As an exploratory study, several experiments await completion in the future. Table 5 shows that the severity of the eye region of facial paralysis patients cannot fully represent the final score of the facial paralysis patient. Therefore, we still need to explore the corresponding indicators of the eyebrow, nose, and mouth to enhance FNGS 2.0 scoring as a fast and accurate objective assessment for facial paralysis based on a small number of indicators. In addition, although the performance of FP-FLDM was superior to NH-FLDM in facial paralysis patients, Table 1 shows that 17.1% of patient samples were still not accurately detected. Therefore, the performance of the eye landmark detection model constructed in this paper awaits further improvement.

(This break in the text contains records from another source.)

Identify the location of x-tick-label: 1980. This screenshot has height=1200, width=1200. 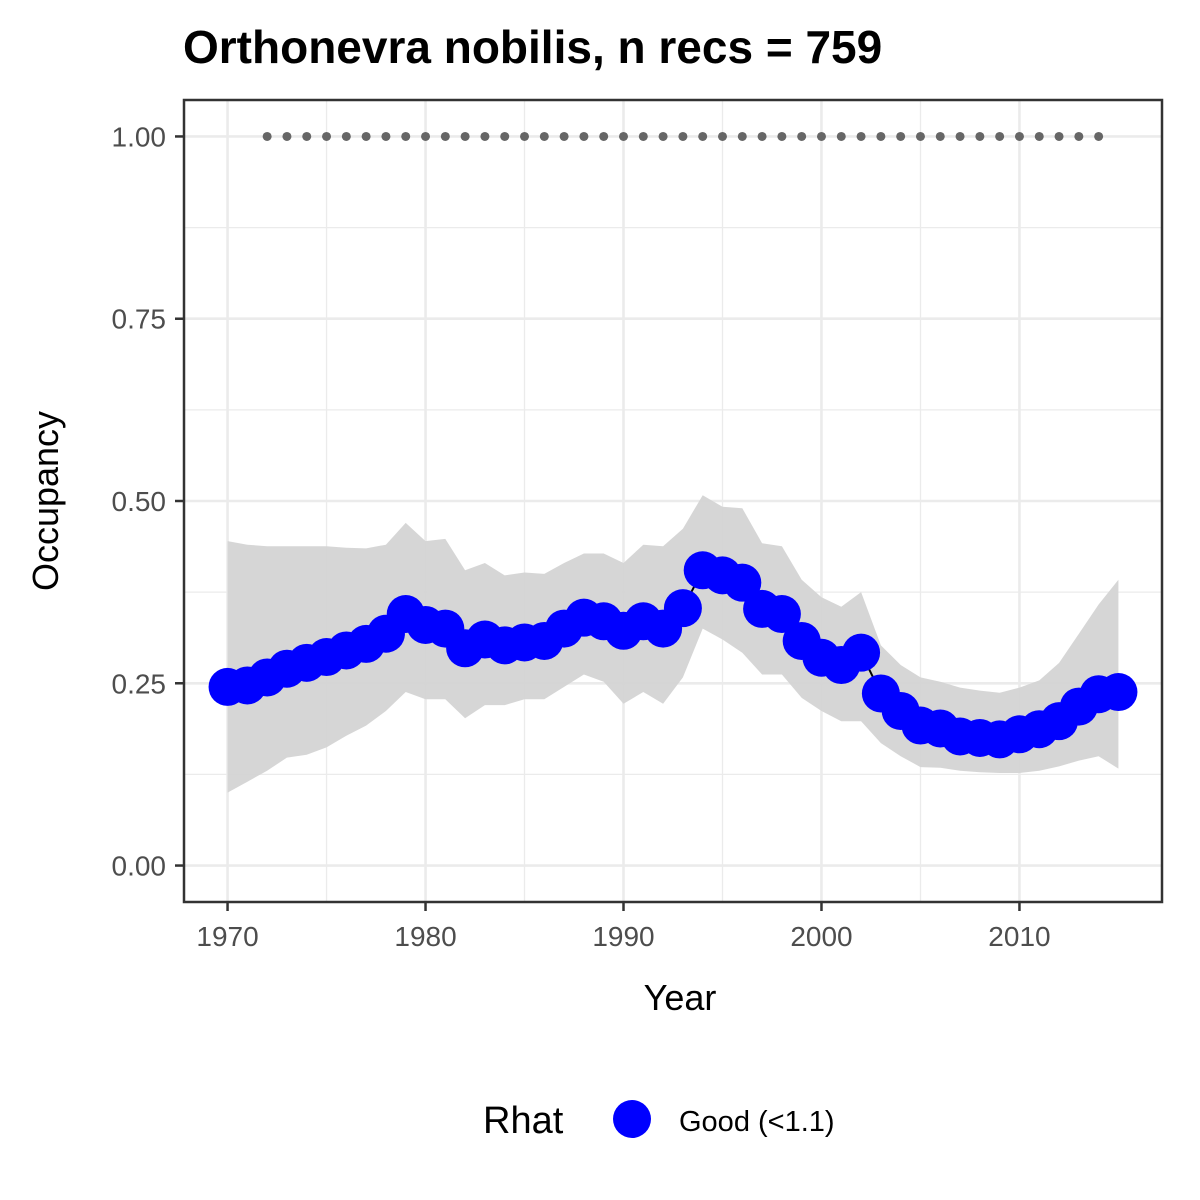
(425, 936).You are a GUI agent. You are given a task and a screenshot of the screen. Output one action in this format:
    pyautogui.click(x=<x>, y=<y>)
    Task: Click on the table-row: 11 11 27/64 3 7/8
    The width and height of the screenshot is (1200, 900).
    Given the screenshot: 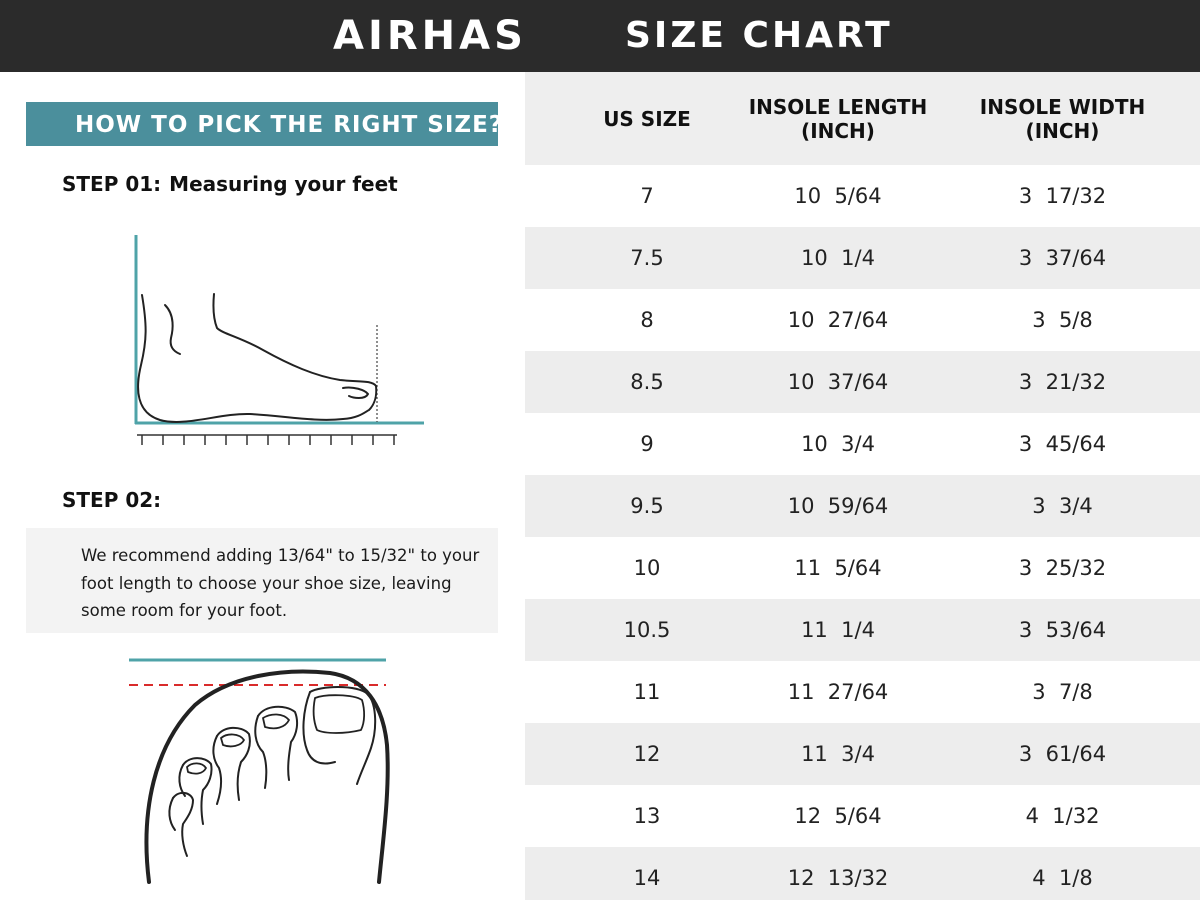 What is the action you would take?
    pyautogui.click(x=862, y=692)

In this study, a 10-fold cross-validation method was used to randomly divide 87 samples into 10 samples. One percent of the samples was selected for each test, and the other 10% was used to construct the EAR feature dataset. The eigenvalues and FNGS2.0 scores were divided into six categories. The process was repeated 10 times, and the average accuracy was 85.2%.

5. Conclusion

In this study, face image data of facial paralysis patients were used as a training set, and a facial landmark detection model for facial paralysis patients was constructed to calculate the EAR. The incorrect detection rate of this model for the eye region of facial paralysis patients was 17.1%, an improvement over currently available detection models. Detection and calculation using the constructed detection model yielded the difference in bilateral EAR of 87 facial paralysis patients. Subsequently, the relationship between the FNGS 2.0 score and the corresponding bilateral EAR difference was analyzed, and the correlation analysis results showed that the two were highly correlated, with a correlation coefficient of 0.9673. By implementing the proposed method and related experiments, this study proves that the bilateral EAR difference can be applied to the objective and rapid assessment of the severity of facial paralysis.

Data Availability

The raw/processed data required to reproduce these findings cannot be shared at this time as the data also form part of an ongoing study.

Conflicts of Interest

The authors declare that they have no conflicts of interest.

Acknowledgments

The study was supported by Shenzhen Science and Technology Innovation Council (JCYJ20180507182040213, JCYJ20170818141853626), Guangdong Key Basic Research grant (2018B030332001), and Guangdong Pearl River Talents Plan (2016ZT06S220).